Given problem> Rewrite all of the records below as a JSON list of strings, one string per line, leaving out blank lines.

Input for this task>
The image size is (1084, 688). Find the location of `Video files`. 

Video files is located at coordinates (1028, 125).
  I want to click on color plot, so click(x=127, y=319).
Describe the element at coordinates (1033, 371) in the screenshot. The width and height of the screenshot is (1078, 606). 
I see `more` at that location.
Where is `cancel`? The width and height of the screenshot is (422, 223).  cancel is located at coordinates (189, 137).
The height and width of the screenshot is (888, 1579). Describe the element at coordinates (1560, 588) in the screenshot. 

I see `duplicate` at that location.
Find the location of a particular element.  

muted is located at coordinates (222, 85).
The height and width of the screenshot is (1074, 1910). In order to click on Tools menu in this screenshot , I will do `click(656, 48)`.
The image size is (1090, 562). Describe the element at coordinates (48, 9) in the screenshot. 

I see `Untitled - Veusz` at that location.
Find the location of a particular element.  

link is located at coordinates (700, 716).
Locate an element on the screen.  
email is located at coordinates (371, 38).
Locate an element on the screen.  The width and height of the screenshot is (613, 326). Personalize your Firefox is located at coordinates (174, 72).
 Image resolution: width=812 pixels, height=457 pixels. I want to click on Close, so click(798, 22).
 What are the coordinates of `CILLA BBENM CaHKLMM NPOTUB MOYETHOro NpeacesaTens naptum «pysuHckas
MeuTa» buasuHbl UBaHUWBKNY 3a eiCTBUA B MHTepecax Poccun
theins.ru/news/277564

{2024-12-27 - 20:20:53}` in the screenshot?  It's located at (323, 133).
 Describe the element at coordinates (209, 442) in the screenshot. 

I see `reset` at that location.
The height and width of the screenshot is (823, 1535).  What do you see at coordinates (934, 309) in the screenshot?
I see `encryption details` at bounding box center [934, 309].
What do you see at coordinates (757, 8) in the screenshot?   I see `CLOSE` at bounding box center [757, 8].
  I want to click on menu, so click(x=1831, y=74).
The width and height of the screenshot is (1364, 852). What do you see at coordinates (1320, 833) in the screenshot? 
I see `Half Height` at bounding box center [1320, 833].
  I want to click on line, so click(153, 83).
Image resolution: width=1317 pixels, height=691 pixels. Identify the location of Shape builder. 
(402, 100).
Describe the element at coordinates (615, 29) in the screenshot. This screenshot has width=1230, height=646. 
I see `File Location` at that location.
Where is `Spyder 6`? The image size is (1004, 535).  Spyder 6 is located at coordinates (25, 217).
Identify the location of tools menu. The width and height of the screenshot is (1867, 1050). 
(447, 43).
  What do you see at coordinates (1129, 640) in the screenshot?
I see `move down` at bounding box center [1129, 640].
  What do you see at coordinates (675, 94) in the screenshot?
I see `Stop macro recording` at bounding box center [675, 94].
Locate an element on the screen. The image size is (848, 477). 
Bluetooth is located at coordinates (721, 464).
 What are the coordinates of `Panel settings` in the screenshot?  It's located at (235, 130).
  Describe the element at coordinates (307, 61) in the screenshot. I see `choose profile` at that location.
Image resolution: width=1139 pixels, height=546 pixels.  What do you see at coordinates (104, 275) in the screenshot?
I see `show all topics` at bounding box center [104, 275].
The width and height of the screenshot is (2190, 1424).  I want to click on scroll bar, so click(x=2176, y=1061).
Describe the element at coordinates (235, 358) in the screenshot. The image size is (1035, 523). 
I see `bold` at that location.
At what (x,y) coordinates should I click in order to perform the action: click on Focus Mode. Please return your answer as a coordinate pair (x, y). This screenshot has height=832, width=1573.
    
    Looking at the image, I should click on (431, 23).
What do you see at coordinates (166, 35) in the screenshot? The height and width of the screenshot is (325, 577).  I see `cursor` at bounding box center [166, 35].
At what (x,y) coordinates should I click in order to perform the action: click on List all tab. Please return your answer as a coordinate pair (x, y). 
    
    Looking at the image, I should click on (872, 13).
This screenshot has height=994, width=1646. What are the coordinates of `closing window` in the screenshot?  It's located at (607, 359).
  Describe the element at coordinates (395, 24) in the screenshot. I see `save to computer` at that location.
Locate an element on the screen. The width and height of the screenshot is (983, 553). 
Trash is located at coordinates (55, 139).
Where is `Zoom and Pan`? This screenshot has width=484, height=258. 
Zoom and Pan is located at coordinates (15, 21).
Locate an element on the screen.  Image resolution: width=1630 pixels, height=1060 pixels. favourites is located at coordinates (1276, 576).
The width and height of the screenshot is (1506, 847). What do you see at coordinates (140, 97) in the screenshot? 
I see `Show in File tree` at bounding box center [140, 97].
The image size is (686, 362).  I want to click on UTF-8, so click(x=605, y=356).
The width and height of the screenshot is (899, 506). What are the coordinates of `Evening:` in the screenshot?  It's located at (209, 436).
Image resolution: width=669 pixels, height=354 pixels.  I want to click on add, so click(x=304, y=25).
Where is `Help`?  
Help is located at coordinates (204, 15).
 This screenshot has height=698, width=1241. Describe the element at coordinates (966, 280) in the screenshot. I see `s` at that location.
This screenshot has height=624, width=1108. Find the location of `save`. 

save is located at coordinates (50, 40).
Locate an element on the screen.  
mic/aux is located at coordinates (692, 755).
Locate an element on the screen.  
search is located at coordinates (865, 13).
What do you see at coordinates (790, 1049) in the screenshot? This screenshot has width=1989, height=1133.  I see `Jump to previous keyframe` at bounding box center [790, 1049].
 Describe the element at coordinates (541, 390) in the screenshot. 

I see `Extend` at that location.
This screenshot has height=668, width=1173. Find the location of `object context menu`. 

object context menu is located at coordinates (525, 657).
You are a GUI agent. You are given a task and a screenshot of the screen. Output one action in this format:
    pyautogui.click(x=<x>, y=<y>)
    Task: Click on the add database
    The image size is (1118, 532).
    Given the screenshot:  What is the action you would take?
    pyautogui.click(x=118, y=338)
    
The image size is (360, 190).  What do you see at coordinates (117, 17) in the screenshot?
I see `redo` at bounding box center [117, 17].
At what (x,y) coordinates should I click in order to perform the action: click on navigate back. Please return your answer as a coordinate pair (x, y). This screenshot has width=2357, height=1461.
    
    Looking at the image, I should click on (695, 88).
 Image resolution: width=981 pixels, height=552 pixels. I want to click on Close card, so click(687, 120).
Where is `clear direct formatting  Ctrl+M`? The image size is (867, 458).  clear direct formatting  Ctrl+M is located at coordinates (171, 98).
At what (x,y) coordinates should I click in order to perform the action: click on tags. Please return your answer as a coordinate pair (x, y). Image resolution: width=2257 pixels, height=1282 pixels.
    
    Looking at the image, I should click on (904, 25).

Exercise response>
[
  "The image size is (1084, 688). Find the location of `Video files`. ",
  "Video files is located at coordinates (1028, 125).",
  "  I want to click on color plot, so click(x=127, y=319).",
  "Describe the element at coordinates (1033, 371) in the screenshot. The width and height of the screenshot is (1078, 606). ",
  "I see `more` at that location.",
  "Where is `cancel`? The width and height of the screenshot is (422, 223).  cancel is located at coordinates (189, 137).",
  "The height and width of the screenshot is (888, 1579). Describe the element at coordinates (1560, 588) in the screenshot. ",
  "I see `duplicate` at that location.",
  "Find the location of a particular element.  ",
  "muted is located at coordinates (222, 85).",
  "The height and width of the screenshot is (1074, 1910). In order to click on Tools menu in this screenshot , I will do `click(656, 48)`.",
  "The image size is (1090, 562). Describe the element at coordinates (48, 9) in the screenshot. ",
  "I see `Untitled - Veusz` at that location.",
  "Find the location of a particular element.  ",
  "link is located at coordinates (700, 716).",
  "Locate an element on the screen.  ",
  "email is located at coordinates (371, 38).",
  "Locate an element on the screen.  The width and height of the screenshot is (613, 326). Personalize your Firefox is located at coordinates (174, 72).",
  " Image resolution: width=812 pixels, height=457 pixels. I want to click on Close, so click(798, 22).",
  " What are the coordinates of `CILLA BBENM CaHKLMM NPOTUB MOYETHOro NpeacesaTens naptum «pysuHckas",
  "MeuTa» buasuHbl UBaHUWBKNY 3a eiCTBUA B MHTepecax Poccun",
  "theins.ru/news/277564",
  "{2024-12-27 - 20:20:53}` in the screenshot?  It's located at (323, 133).",
  " Describe the element at coordinates (209, 442) in the screenshot. ",
  "I see `reset` at that location.",
  "The height and width of the screenshot is (823, 1535).  What do you see at coordinates (934, 309) in the screenshot?",
  "I see `encryption details` at bounding box center [934, 309].",
  "What do you see at coordinates (757, 8) in the screenshot?   I see `CLOSE` at bounding box center [757, 8].",
  "  I want to click on menu, so click(x=1831, y=74).",
  "The width and height of the screenshot is (1364, 852). What do you see at coordinates (1320, 833) in the screenshot? ",
  "I see `Half Height` at bounding box center [1320, 833].",
  "  I want to click on line, so click(153, 83).",
  "Image resolution: width=1317 pixels, height=691 pixels. Identify the location of Shape builder. ",
  "(402, 100).",
  "Describe the element at coordinates (615, 29) in the screenshot. This screenshot has width=1230, height=646. ",
  "I see `File Location` at that location.",
  "Where is `Spyder 6`? The image size is (1004, 535).  Spyder 6 is located at coordinates (25, 217).",
  "Identify the location of tools menu. The width and height of the screenshot is (1867, 1050). ",
  "(447, 43).",
  "  What do you see at coordinates (1129, 640) in the screenshot?",
  "I see `move down` at bounding box center [1129, 640].",
  "  What do you see at coordinates (675, 94) in the screenshot?",
  "I see `Stop macro recording` at bounding box center [675, 94].",
  "Locate an element on the screen. The image size is (848, 477). ",
  "Bluetooth is located at coordinates (721, 464).",
  " What are the coordinates of `Panel settings` in the screenshot?  It's located at (235, 130).",
  "  Describe the element at coordinates (307, 61) in the screenshot. I see `choose profile` at that location.",
  "Image resolution: width=1139 pixels, height=546 pixels.  What do you see at coordinates (104, 275) in the screenshot?",
  "I see `show all topics` at bounding box center [104, 275].",
  "The width and height of the screenshot is (2190, 1424).  I want to click on scroll bar, so click(x=2176, y=1061).",
  "Describe the element at coordinates (235, 358) in the screenshot. The image size is (1035, 523). ",
  "I see `bold` at that location.",
  "At what (x,y) coordinates should I click in order to perform the action: click on Focus Mode. Please return your answer as a coordinate pair (x, y). This screenshot has height=832, width=1573.",
  "    Looking at the image, I should click on (431, 23).",
  "What do you see at coordinates (166, 35) in the screenshot? The height and width of the screenshot is (325, 577).  I see `cursor` at bounding box center [166, 35].",
  "At what (x,y) coordinates should I click in order to perform the action: click on List all tab. Please return your answer as a coordinate pair (x, y). ",
  "    Looking at the image, I should click on (872, 13).",
  "This screenshot has height=994, width=1646. What are the coordinates of `closing window` in the screenshot?  It's located at (607, 359).",
  "  Describe the element at coordinates (395, 24) in the screenshot. I see `save to computer` at that location.",
  "Locate an element on the screen. The width and height of the screenshot is (983, 553). ",
  "Trash is located at coordinates (55, 139).",
  "Where is `Zoom and Pan`? This screenshot has width=484, height=258. ",
  "Zoom and Pan is located at coordinates (15, 21).",
  "Locate an element on the screen.  Image resolution: width=1630 pixels, height=1060 pixels. favourites is located at coordinates (1276, 576).",
  "The width and height of the screenshot is (1506, 847). What do you see at coordinates (140, 97) in the screenshot? ",
  "I see `Show in File tree` at bounding box center [140, 97].",
  "The image size is (686, 362).  I want to click on UTF-8, so click(x=605, y=356).",
  "The width and height of the screenshot is (899, 506). What are the coordinates of `Evening:` in the screenshot?  It's located at (209, 436).",
  "Image resolution: width=669 pixels, height=354 pixels.  I want to click on add, so click(x=304, y=25).",
  "Where is `Help`?  ",
  "Help is located at coordinates (204, 15).",
  " This screenshot has height=698, width=1241. Describe the element at coordinates (966, 280) in the screenshot. I see `s` at that location.",
  "This screenshot has height=624, width=1108. Find the location of `save`. ",
  "save is located at coordinates (50, 40).",
  "Locate an element on the screen.  ",
  "mic/aux is located at coordinates (692, 755).",
  "Locate an element on the screen.  ",
  "search is located at coordinates (865, 13).",
  "What do you see at coordinates (790, 1049) in the screenshot? This screenshot has width=1989, height=1133.  I see `Jump to previous keyframe` at bounding box center [790, 1049].",
  " Describe the element at coordinates (541, 390) in the screenshot. ",
  "I see `Extend` at that location.",
  "This screenshot has height=668, width=1173. Find the location of `object context menu`. ",
  "object context menu is located at coordinates (525, 657).",
  "You are a GUI agent. You are given a task and a screenshot of the screen. Output one action in this format:",
  "    pyautogui.click(x=<x>, y=<y>)",
  "    Task: Click on the add database",
  "    The image size is (1118, 532).",
  "    Given the screenshot:  What is the action you would take?",
  "    pyautogui.click(x=118, y=338)",
  "The image size is (360, 190).  What do you see at coordinates (117, 17) in the screenshot?",
  "I see `redo` at bounding box center [117, 17].",
  "At what (x,y) coordinates should I click in order to perform the action: click on navigate back. Please return your answer as a coordinate pair (x, y). This screenshot has width=2357, height=1461.",
  "    Looking at the image, I should click on (695, 88).",
  " Image resolution: width=981 pixels, height=552 pixels. I want to click on Close card, so click(687, 120).",
  "Where is `clear direct formatting  Ctrl+M`? The image size is (867, 458).  clear direct formatting  Ctrl+M is located at coordinates (171, 98).",
  "At what (x,y) coordinates should I click in order to perform the action: click on tags. Please return your answer as a coordinate pair (x, y). Image resolution: width=2257 pixels, height=1282 pixels.",
  "    Looking at the image, I should click on (904, 25)."
]